Transcribe the data lines between the one containing "This screenshot has height=559, width=576." and the one containing "slice-label: Plastic eliminated is", inclusive, reproducing them exactly and leaving out the pictures.

# SUPPLIED MATERIAL
-=-=-
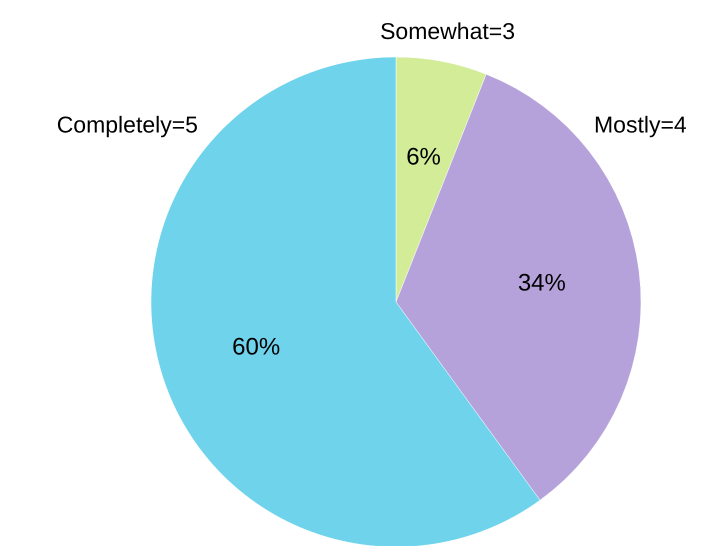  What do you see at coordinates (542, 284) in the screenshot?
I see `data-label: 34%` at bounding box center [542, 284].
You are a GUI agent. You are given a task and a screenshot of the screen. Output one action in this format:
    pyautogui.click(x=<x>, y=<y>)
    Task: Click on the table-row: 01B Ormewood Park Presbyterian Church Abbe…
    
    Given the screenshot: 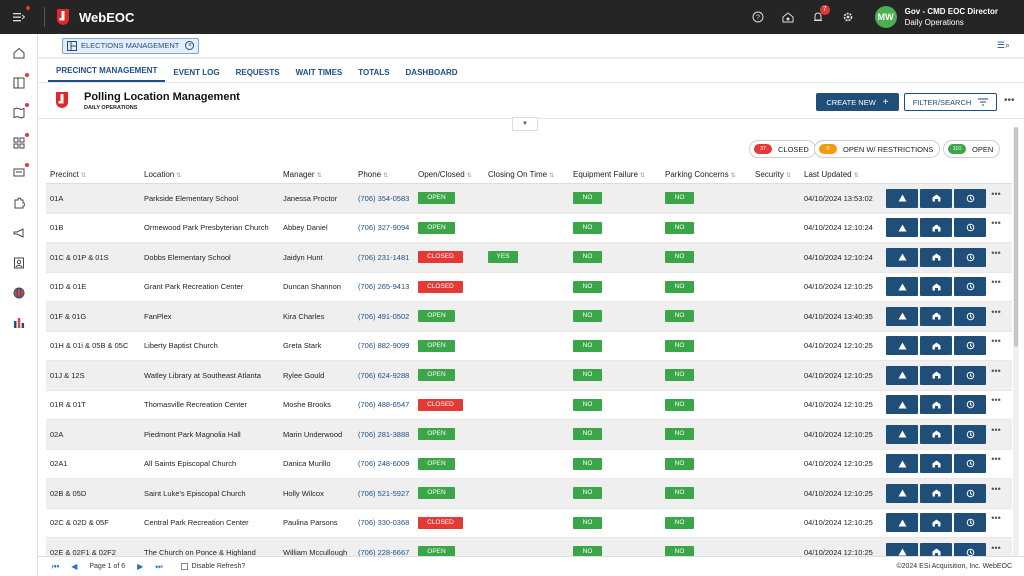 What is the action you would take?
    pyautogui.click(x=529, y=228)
-=-=-
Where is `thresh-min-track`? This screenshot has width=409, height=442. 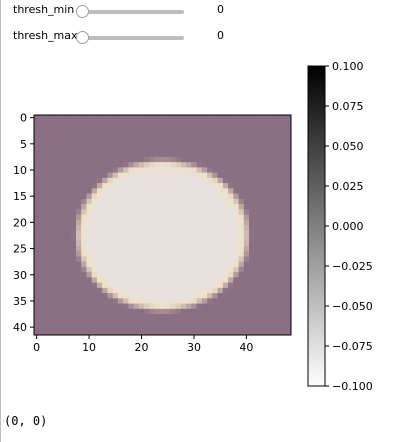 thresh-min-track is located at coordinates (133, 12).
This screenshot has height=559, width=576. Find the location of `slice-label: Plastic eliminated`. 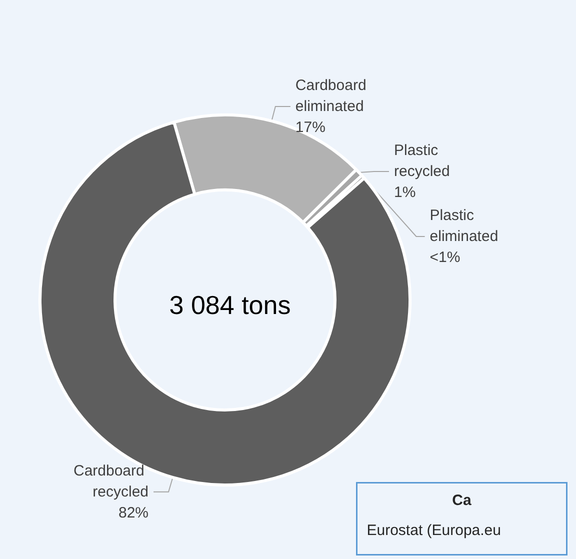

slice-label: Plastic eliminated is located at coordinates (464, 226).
-=-=-
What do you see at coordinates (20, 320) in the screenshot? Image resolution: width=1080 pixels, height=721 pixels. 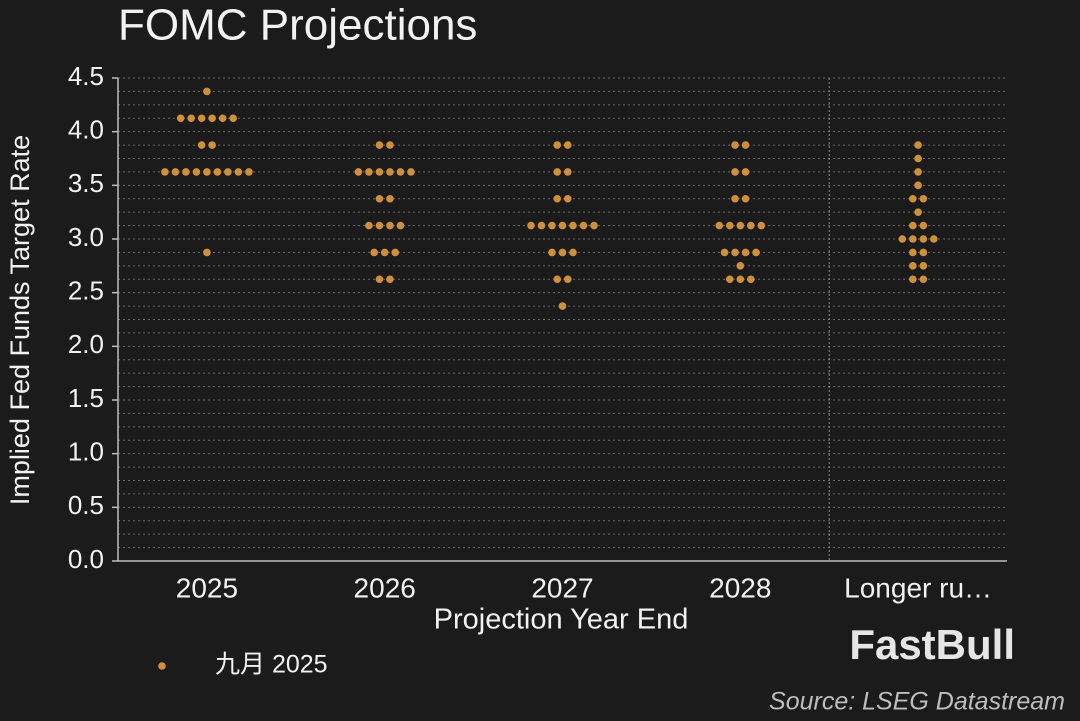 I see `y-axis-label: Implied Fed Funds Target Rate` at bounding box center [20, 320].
-=-=-
# RESPONSE FOR THIS EXERCISE
This screenshot has height=559, width=576. Find the location of `slice-label: Plastic eliminated`. 

slice-label: Plastic eliminated is located at coordinates (464, 226).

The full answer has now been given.